(Rows for locating words and elements)
· · · ·
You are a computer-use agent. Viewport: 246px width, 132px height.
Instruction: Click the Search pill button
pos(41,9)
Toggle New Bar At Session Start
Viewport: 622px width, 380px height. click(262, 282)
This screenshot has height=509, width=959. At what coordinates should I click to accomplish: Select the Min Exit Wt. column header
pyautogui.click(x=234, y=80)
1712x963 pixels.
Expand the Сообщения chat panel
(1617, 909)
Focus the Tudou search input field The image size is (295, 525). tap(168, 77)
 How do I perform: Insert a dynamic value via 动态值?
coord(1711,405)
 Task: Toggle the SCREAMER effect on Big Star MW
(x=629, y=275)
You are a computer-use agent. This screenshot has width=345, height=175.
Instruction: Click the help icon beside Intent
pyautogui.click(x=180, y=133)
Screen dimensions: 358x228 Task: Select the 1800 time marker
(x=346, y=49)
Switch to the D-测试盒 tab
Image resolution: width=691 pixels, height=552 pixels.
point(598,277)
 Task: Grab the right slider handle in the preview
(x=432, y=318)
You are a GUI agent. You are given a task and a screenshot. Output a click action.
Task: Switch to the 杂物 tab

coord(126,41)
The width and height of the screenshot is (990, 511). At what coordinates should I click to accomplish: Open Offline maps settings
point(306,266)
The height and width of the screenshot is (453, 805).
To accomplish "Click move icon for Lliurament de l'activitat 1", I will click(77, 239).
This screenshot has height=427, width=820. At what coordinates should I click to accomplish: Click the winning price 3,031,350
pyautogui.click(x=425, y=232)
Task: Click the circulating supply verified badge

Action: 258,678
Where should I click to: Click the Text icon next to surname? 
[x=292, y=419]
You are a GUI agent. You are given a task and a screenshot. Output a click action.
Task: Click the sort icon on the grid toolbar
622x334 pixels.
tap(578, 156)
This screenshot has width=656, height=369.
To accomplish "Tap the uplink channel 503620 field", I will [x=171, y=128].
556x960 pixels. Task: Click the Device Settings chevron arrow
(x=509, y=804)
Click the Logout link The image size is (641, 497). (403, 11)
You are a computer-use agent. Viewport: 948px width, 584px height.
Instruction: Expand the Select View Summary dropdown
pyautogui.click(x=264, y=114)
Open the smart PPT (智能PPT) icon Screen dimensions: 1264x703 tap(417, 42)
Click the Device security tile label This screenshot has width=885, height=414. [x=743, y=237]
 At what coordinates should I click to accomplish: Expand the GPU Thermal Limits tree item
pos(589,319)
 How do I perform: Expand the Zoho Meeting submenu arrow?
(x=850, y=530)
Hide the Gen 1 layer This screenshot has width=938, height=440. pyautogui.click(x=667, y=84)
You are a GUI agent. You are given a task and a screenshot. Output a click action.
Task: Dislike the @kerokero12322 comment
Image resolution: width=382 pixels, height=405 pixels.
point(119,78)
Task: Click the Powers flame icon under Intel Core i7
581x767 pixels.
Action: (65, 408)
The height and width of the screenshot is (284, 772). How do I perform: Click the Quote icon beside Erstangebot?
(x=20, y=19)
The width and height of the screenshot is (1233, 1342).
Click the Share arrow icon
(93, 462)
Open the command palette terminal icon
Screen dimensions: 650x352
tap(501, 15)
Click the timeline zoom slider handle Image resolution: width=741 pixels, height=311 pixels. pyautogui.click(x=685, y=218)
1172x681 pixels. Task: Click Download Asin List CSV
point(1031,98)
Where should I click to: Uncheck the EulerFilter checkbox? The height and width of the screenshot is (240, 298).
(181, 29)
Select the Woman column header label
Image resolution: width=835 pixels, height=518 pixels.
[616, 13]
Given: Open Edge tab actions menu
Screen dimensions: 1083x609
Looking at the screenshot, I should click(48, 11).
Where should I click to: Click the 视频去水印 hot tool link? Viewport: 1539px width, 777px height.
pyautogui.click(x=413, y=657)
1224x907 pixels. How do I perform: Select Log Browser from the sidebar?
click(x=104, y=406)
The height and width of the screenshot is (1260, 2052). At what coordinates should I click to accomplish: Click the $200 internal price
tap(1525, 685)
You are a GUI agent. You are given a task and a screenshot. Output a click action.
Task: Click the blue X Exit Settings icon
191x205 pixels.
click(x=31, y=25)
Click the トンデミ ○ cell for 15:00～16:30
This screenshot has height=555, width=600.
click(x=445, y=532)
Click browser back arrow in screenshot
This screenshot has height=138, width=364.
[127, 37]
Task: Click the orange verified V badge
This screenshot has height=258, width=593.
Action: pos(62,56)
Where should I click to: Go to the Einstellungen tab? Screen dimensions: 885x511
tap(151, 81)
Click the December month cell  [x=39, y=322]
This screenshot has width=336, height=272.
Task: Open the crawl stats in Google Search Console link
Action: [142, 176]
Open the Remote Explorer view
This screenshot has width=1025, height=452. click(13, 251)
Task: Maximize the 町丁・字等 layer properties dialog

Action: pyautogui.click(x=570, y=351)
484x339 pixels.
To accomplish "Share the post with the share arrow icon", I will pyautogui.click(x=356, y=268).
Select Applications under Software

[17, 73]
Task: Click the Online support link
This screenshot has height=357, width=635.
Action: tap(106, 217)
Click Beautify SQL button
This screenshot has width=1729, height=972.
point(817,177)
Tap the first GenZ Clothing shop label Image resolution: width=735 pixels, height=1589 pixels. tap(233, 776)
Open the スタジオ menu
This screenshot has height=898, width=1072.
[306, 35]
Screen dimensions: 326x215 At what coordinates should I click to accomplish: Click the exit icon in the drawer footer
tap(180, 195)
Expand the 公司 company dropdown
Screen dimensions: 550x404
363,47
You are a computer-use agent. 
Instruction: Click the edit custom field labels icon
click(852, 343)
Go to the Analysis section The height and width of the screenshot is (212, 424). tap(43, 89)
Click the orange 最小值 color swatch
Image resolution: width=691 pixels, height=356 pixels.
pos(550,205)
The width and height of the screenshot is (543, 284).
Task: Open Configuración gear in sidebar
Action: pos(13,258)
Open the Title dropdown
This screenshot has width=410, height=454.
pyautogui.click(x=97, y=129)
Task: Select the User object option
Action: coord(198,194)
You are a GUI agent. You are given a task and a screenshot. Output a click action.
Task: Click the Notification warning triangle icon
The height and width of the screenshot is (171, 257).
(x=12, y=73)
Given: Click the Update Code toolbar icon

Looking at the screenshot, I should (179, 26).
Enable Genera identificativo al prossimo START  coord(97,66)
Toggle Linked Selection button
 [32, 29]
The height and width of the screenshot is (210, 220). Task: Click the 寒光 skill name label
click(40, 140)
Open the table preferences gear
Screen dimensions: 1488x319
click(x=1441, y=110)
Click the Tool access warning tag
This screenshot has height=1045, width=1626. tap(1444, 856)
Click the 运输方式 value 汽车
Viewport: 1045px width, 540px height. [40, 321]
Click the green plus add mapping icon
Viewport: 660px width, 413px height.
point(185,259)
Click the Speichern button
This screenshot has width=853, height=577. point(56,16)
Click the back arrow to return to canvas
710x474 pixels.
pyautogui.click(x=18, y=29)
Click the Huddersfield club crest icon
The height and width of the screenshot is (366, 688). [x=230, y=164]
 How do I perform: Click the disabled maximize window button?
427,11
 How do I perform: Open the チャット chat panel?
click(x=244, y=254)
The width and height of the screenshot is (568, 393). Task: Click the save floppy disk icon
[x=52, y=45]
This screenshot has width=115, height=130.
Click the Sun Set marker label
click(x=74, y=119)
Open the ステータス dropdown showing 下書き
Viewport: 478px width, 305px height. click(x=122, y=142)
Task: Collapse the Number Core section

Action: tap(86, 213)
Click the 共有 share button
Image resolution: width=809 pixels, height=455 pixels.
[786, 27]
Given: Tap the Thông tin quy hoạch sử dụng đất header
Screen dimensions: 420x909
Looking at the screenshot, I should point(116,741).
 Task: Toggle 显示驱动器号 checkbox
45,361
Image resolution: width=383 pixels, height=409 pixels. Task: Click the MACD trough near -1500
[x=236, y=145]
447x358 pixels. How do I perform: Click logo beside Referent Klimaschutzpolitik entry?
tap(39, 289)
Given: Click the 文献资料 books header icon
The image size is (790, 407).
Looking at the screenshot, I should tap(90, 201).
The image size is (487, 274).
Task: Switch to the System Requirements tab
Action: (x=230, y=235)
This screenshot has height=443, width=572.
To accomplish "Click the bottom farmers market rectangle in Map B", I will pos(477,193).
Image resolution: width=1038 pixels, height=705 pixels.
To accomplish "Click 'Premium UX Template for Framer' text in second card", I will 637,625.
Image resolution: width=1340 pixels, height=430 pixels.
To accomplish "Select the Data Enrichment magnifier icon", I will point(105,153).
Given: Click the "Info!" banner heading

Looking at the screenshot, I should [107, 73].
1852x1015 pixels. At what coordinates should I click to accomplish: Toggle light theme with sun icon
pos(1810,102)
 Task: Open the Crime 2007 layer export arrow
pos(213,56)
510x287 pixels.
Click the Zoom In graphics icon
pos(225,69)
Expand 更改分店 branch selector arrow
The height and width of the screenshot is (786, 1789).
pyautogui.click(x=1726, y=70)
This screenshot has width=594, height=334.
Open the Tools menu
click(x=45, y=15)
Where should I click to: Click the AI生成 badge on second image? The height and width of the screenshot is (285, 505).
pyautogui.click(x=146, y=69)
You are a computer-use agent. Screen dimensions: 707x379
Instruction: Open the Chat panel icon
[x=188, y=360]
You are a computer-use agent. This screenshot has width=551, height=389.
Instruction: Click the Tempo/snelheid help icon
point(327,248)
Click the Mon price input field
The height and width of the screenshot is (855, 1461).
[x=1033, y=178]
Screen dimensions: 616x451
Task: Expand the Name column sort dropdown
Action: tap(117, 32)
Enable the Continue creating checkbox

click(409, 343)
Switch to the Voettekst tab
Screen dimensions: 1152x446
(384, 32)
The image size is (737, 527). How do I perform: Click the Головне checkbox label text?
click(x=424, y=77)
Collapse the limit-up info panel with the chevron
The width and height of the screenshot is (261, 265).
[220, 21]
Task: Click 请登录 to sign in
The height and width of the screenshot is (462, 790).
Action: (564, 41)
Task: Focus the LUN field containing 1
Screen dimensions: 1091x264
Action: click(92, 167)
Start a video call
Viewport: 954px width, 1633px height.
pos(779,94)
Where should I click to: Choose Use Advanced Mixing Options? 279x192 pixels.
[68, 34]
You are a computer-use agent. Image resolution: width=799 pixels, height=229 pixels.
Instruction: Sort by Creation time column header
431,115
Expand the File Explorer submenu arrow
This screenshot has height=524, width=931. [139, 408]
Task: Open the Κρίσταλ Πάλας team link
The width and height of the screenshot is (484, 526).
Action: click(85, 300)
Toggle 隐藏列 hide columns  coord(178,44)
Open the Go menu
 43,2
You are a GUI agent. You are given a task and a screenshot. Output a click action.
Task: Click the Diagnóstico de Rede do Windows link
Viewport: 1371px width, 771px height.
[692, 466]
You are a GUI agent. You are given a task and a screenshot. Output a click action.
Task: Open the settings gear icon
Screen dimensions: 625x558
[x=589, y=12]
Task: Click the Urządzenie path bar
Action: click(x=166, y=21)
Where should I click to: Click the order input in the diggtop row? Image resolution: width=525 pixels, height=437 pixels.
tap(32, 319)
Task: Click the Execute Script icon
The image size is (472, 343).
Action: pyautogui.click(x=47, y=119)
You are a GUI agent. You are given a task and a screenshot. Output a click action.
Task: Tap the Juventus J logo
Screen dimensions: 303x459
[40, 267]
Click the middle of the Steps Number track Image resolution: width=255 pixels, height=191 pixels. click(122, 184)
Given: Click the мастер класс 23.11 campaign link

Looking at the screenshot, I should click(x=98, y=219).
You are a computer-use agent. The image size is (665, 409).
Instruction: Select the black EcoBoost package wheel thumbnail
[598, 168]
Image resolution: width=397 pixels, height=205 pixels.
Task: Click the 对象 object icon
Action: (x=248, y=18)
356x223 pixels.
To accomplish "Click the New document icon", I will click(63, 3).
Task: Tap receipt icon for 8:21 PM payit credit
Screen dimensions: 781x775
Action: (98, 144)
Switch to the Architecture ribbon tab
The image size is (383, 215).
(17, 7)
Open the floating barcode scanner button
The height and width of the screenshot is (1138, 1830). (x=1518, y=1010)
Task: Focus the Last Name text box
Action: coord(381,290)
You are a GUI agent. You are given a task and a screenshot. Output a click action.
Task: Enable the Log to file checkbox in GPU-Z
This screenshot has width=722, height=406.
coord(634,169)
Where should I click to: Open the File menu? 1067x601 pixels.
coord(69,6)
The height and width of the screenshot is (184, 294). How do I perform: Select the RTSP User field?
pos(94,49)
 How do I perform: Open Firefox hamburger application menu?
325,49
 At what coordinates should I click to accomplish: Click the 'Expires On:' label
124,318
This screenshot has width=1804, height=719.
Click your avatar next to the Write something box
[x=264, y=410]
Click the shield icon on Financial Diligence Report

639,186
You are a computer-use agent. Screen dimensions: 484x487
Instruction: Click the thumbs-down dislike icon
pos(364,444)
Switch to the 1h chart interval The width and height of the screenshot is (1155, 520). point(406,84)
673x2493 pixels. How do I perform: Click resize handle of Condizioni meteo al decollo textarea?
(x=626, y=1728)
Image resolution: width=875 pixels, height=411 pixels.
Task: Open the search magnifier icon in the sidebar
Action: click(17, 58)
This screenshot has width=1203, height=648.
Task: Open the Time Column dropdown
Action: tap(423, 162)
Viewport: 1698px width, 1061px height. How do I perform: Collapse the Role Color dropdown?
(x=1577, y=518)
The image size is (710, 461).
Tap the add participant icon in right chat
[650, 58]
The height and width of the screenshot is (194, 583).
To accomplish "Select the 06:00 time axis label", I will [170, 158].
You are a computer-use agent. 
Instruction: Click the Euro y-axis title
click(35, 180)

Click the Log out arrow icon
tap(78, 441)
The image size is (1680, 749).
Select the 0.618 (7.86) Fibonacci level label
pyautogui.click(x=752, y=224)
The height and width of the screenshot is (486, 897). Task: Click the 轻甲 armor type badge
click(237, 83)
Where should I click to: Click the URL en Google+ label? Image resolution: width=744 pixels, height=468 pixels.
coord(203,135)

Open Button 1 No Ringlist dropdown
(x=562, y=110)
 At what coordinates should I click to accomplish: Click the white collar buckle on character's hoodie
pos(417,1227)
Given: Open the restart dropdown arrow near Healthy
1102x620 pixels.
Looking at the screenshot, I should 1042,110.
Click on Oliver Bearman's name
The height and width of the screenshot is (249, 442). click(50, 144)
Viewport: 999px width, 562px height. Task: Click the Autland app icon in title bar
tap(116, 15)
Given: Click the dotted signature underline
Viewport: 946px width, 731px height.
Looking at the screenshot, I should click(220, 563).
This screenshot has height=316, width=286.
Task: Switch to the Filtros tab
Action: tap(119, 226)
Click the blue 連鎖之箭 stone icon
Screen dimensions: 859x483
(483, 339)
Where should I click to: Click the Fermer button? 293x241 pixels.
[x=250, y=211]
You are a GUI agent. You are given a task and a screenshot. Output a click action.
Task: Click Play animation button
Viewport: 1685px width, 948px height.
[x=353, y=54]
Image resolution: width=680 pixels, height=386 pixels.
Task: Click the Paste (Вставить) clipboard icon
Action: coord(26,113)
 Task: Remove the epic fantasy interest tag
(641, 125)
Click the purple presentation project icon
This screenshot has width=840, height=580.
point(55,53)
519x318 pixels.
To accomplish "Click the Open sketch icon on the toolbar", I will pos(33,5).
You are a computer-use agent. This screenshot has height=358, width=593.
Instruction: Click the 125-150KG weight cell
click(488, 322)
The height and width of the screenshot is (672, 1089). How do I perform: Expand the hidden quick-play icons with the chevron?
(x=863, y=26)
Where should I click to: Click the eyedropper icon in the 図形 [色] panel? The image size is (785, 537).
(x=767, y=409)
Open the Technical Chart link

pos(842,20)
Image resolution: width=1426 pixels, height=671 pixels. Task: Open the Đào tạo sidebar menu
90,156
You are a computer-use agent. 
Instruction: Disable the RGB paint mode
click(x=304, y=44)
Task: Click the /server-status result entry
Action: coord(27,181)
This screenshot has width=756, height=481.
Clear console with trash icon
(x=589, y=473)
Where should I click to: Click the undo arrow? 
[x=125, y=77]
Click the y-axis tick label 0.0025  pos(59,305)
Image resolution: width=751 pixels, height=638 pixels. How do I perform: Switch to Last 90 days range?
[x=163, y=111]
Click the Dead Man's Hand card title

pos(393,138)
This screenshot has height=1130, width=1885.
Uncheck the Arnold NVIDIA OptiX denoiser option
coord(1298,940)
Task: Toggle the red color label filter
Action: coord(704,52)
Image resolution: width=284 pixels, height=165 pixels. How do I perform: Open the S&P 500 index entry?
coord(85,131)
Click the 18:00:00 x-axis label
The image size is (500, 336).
· · · ·
■ Problem statement ■
Arrange the rows above as a Markdown table with the columns Index and Text, starting at the line containing "1224x907 pixels. How" and ending at the line containing "tap(151, 81)", both included. Skip blank lines, put a running number in Index, and put each line in Text.

■ Expected output ■
| Index | Text |
|---|---|
| 1 | 1224x907 pixels. How do I perform: Select Log Browser from the sidebar? |
| 2 | click(x=104, y=406) |
| 3 | The height and width of the screenshot is (1260, 2052). At what coordinates should I click to accomplish: Click the $200 internal price |
| 4 | tap(1525, 685) |
| 5 | You are a GUI agent. You are given a task and a screenshot. Output a click action. |
| 6 | Task: Click the blue X Exit Settings icon |
| 7 | 191x205 pixels. |
| 8 | click(x=31, y=25) |
| 9 | Click the トンデミ ○ cell for 15:00～16:30 |
| 10 | This screenshot has height=555, width=600. |
| 11 | click(x=445, y=532) |
| 12 | Click browser back arrow in screenshot |
| 13 | This screenshot has height=138, width=364. |
| 14 | [127, 37] |
| 15 | Task: Click the orange verified V badge |
| 16 | This screenshot has height=258, width=593. |
| 17 | Action: pos(62,56) |
| 18 | Where should I click to: Go to the Einstellungen tab? Screen dimensions: 885x511 |
| 19 | tap(151, 81) |